Beginning at the top of the entries below, retype each line exactly until the line containing "The height and" has been written out; include no pictures and no later lines.

◆ ◆ ◆ ◆ ◆

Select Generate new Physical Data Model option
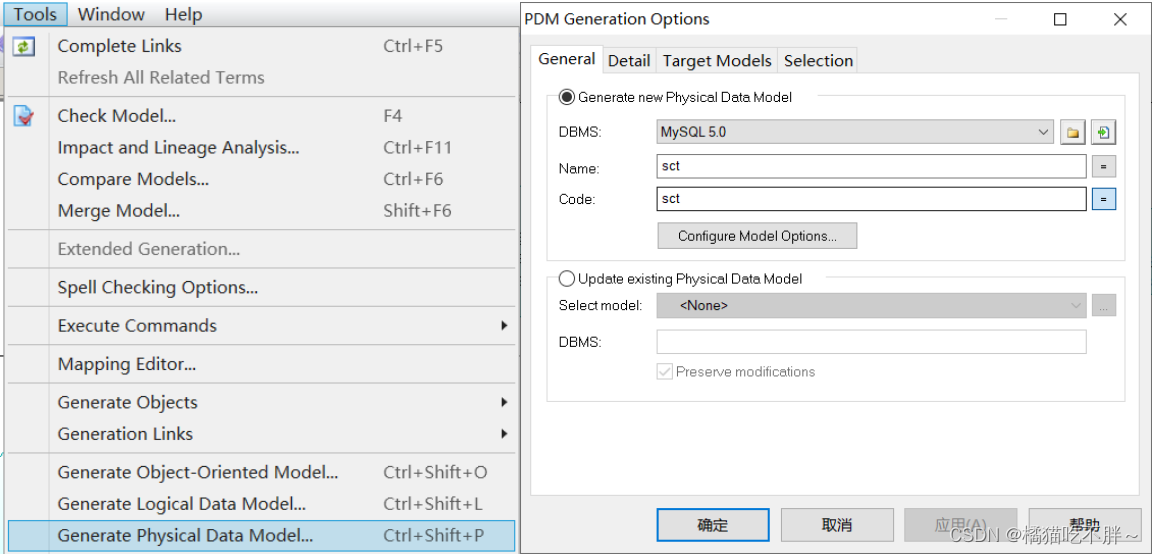This screenshot has height=554, width=1153. [x=567, y=97]
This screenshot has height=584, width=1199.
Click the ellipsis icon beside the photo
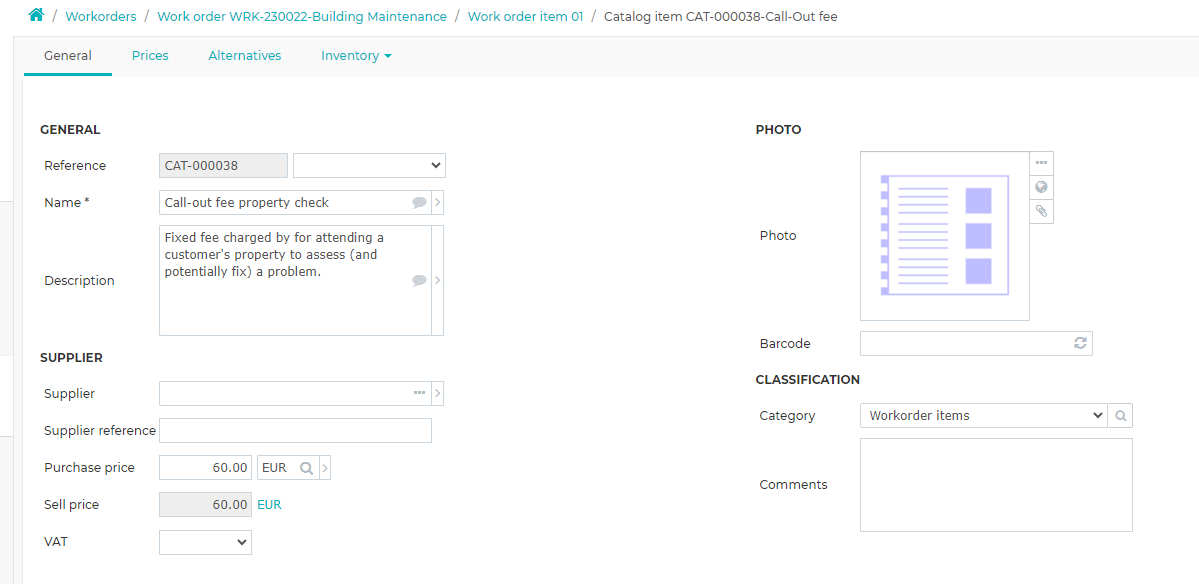(1041, 163)
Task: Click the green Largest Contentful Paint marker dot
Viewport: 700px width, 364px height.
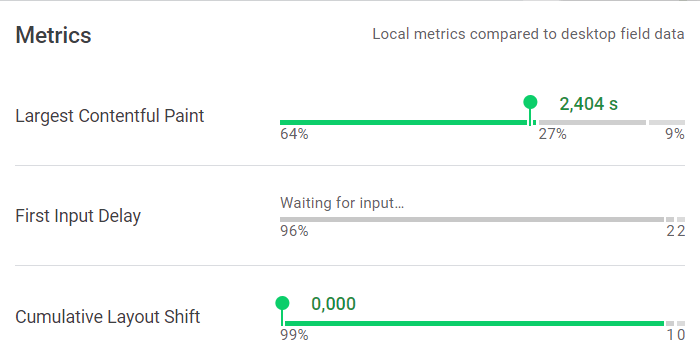Action: 530,102
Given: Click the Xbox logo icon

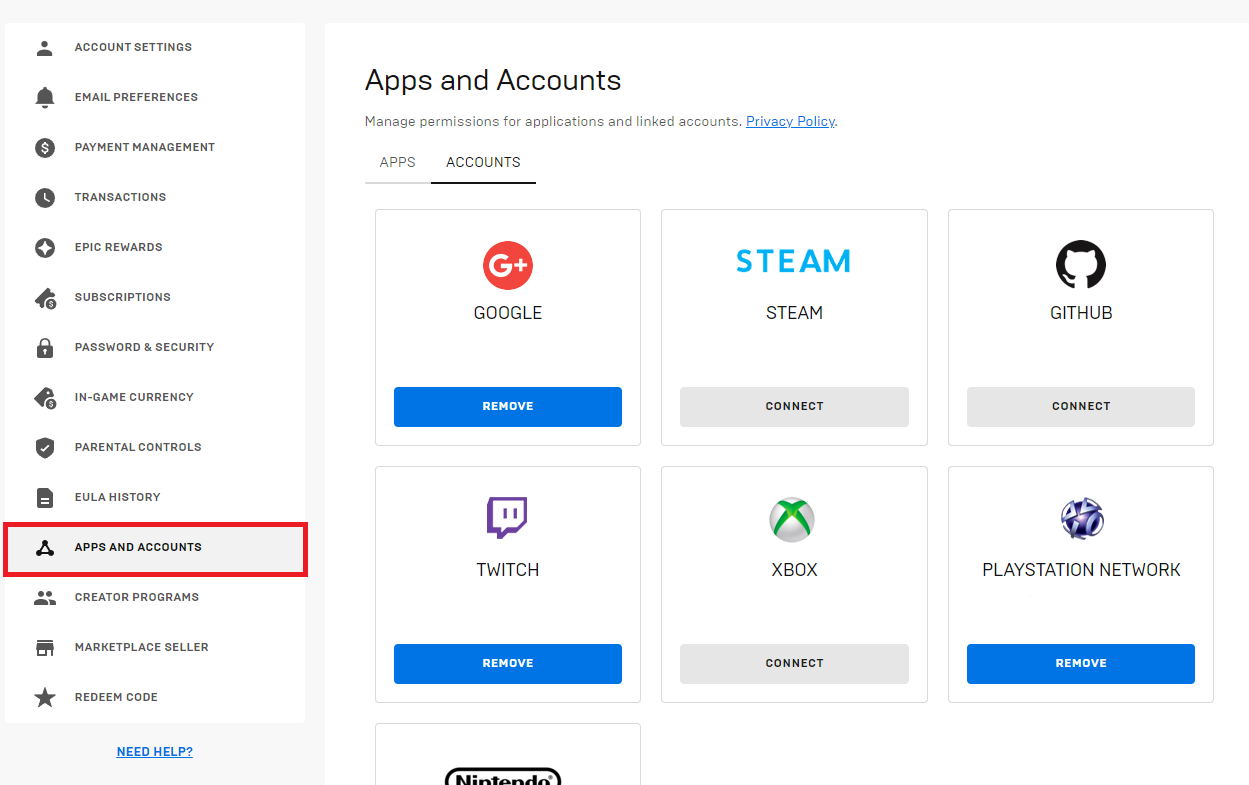Looking at the screenshot, I should pos(793,520).
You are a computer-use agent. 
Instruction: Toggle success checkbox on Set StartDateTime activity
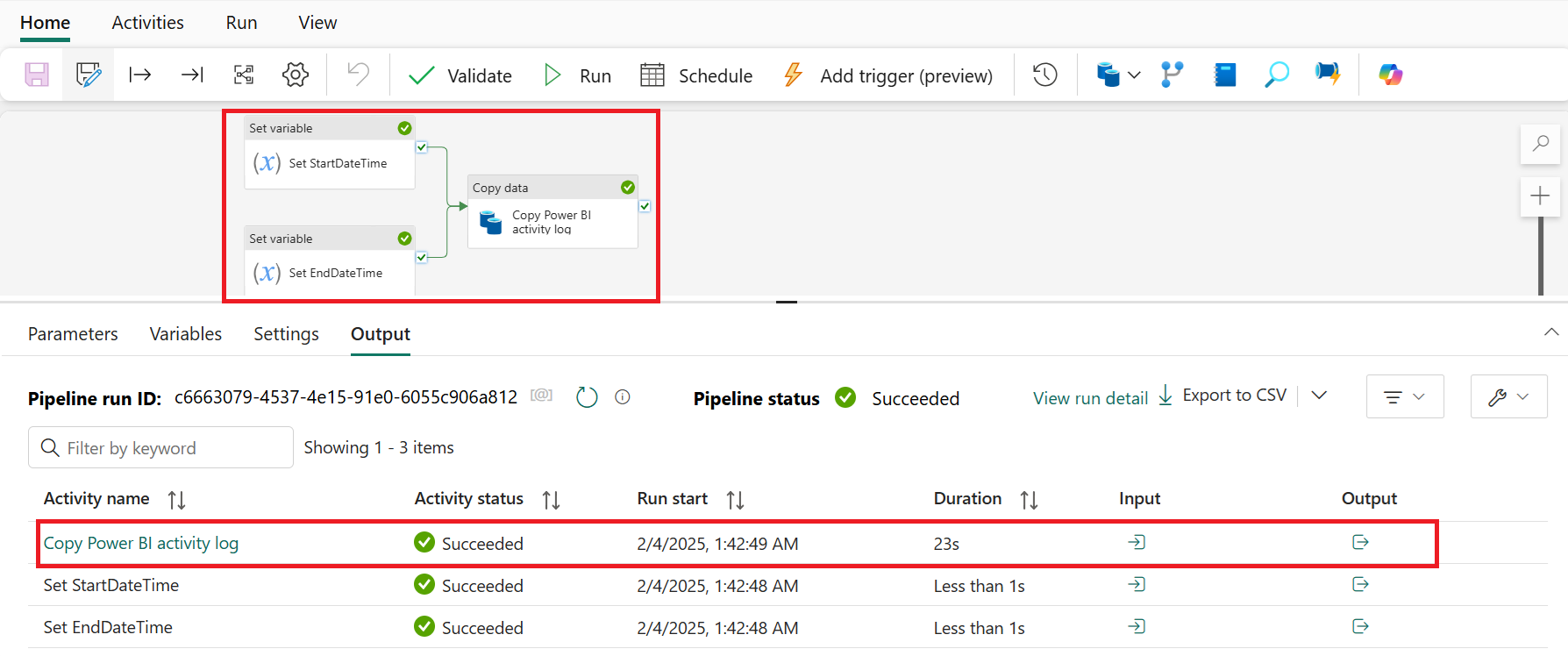click(x=422, y=147)
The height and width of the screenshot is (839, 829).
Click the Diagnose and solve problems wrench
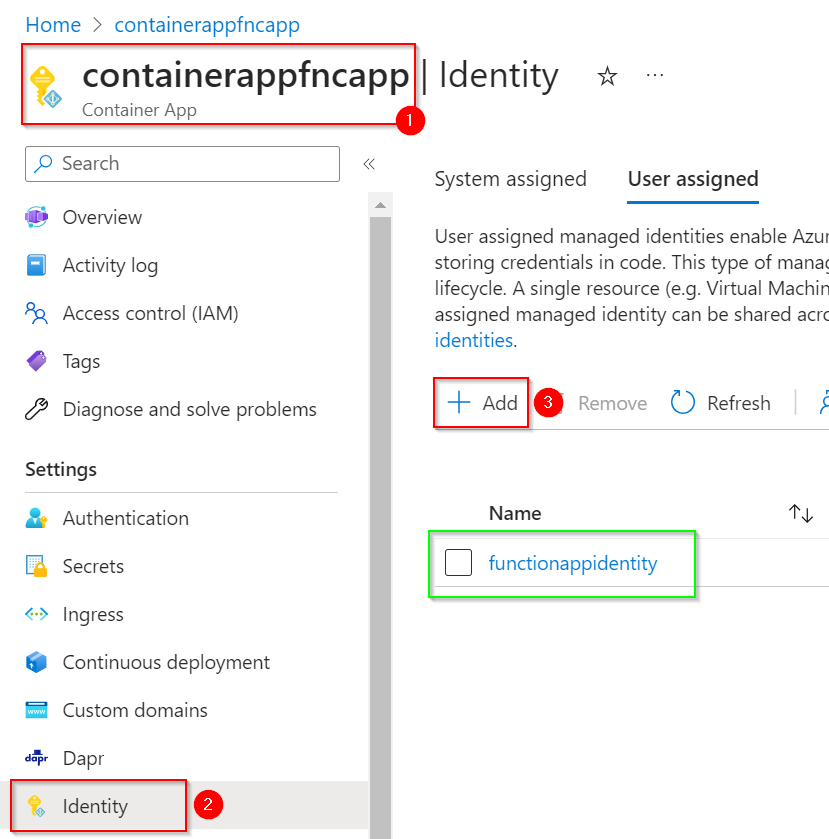[37, 409]
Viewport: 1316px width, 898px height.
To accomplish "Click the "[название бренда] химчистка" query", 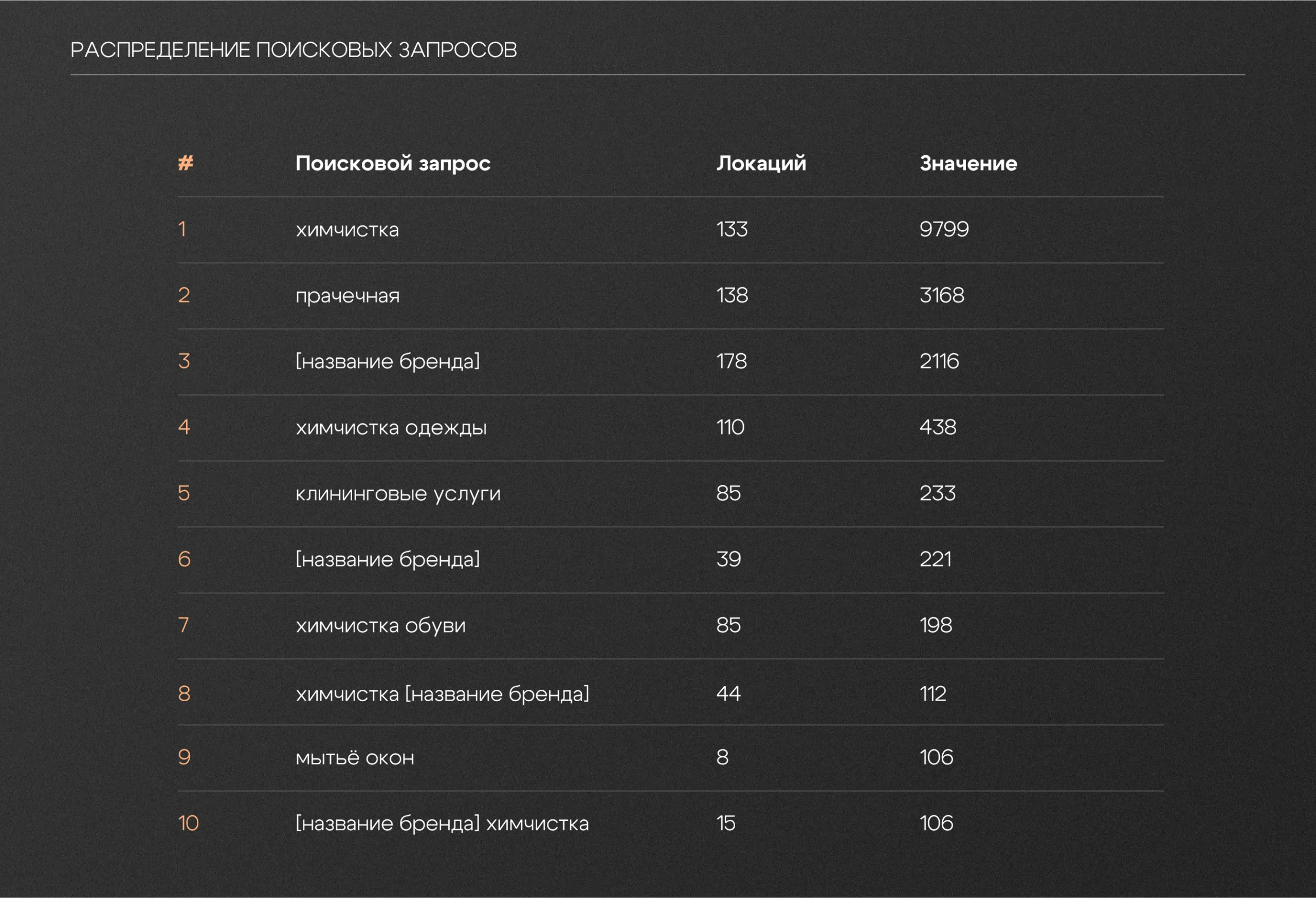I will coord(442,823).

◆ ◆ ◆ ◆ ◆

TASK RESPONSE:
Select Generate new Physical Data Model option
This screenshot has height=554, width=1153. [x=567, y=97]
This screenshot has height=584, width=1199.
Click the ellipsis icon beside the photo
(1041, 163)
Task: Click the green Largest Contentful Paint marker dot
Viewport: 700px width, 364px height.
Action: 530,102
Given: Click the Xbox logo icon

Looking at the screenshot, I should pos(793,520).
You are a computer-use agent. 
Instruction: Toggle success checkbox on Set StartDateTime activity
click(x=422, y=147)
The height and width of the screenshot is (839, 829).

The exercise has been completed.